[RECORDED DATA — start]
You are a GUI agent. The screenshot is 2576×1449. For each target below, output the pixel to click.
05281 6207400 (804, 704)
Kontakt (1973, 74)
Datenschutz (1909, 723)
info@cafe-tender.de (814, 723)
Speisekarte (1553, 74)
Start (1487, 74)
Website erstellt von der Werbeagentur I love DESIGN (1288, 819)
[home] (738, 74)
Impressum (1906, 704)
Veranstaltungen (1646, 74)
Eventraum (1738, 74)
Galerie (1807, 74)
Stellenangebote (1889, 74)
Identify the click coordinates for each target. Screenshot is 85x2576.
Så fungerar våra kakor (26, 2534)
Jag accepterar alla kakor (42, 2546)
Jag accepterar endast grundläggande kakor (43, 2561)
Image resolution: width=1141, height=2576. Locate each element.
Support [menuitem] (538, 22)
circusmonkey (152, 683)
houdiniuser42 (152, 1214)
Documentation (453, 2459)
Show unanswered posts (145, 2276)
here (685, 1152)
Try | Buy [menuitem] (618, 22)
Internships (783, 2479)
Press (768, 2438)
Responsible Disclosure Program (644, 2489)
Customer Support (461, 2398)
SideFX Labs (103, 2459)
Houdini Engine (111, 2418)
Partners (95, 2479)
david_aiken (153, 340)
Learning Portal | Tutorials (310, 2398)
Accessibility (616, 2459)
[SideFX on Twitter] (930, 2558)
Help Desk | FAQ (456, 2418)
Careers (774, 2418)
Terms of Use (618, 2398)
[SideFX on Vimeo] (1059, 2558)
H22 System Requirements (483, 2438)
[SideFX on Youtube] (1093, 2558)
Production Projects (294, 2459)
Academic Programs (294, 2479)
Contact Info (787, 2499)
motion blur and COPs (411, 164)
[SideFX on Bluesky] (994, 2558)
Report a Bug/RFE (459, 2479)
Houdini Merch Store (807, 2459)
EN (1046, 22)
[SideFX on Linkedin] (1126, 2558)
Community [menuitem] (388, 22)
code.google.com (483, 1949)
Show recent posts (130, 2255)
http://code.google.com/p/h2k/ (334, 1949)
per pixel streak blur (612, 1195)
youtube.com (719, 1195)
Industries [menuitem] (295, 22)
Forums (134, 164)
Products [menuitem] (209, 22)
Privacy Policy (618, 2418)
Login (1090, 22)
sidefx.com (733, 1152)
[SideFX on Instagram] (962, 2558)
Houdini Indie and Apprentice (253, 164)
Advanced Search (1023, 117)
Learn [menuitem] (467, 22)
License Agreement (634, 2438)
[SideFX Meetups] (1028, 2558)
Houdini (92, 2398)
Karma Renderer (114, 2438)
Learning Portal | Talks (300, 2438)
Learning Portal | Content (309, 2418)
[RECORDED DATA — finish]
_DESCRIPTION OF THE TASK:_ Output the full listing again with nothing altered.

_WRITTEN REPLY:_
You are a GUI agent. The screenshot is 2576×1449. For each target below, output the pixel to click.
05281 6207400 (804, 704)
Kontakt (1973, 74)
Datenschutz (1909, 723)
info@cafe-tender.de (814, 723)
Speisekarte (1553, 74)
Start (1487, 74)
Website erstellt von der Werbeagentur I love DESIGN (1288, 819)
[home] (738, 74)
Impressum (1906, 704)
Veranstaltungen (1646, 74)
Eventraum (1738, 74)
Galerie (1807, 74)
Stellenangebote (1889, 74)
Identify the click coordinates for each target. Screenshot is 85x2576.
Så fungerar våra kakor (26, 2534)
Jag accepterar alla kakor (42, 2546)
Jag accepterar endast grundläggande kakor (43, 2561)
Image resolution: width=1141, height=2576. Locate each element.
Support [menuitem] (538, 22)
circusmonkey (152, 683)
houdiniuser42 (152, 1214)
Documentation (453, 2459)
Show unanswered posts (145, 2276)
here (685, 1152)
Try | Buy [menuitem] (618, 22)
Internships (783, 2479)
Press (768, 2438)
Responsible Disclosure Program (644, 2489)
Customer Support (461, 2398)
SideFX Labs (103, 2459)
Houdini Engine (111, 2418)
Partners (95, 2479)
david_aiken (153, 340)
Learning Portal | Tutorials (310, 2398)
Accessibility (616, 2459)
[SideFX on Twitter] (930, 2558)
Help Desk | FAQ (456, 2418)
Careers (774, 2418)
Terms of Use (618, 2398)
[SideFX on Vimeo] (1059, 2558)
H22 System Requirements (483, 2438)
[SideFX on Youtube] (1093, 2558)
Production Projects (294, 2459)
Academic Programs (294, 2479)
Contact Info (787, 2499)
motion blur and COPs (411, 164)
[SideFX on Bluesky] (994, 2558)
Report a Bug/RFE (459, 2479)
Houdini Merch Store (807, 2459)
EN (1046, 22)
[SideFX on Linkedin] (1126, 2558)
Community [menuitem] (388, 22)
code.google.com (483, 1949)
Show recent posts (130, 2255)
http://code.google.com/p/h2k/ (334, 1949)
per pixel streak blur (612, 1195)
youtube.com (719, 1195)
Industries [menuitem] (295, 22)
Forums (134, 164)
Products [menuitem] (209, 22)
Privacy Policy (618, 2418)
Login (1090, 22)
sidefx.com (733, 1152)
[SideFX on Instagram] (962, 2558)
Houdini Indie and Apprentice (253, 164)
Advanced Search (1023, 117)
Learn [menuitem] (467, 22)
License Agreement (634, 2438)
[SideFX Meetups] (1028, 2558)
Houdini (92, 2398)
Karma Renderer (114, 2438)
Learning Portal | Talks (300, 2438)
Learning Portal | Content (309, 2418)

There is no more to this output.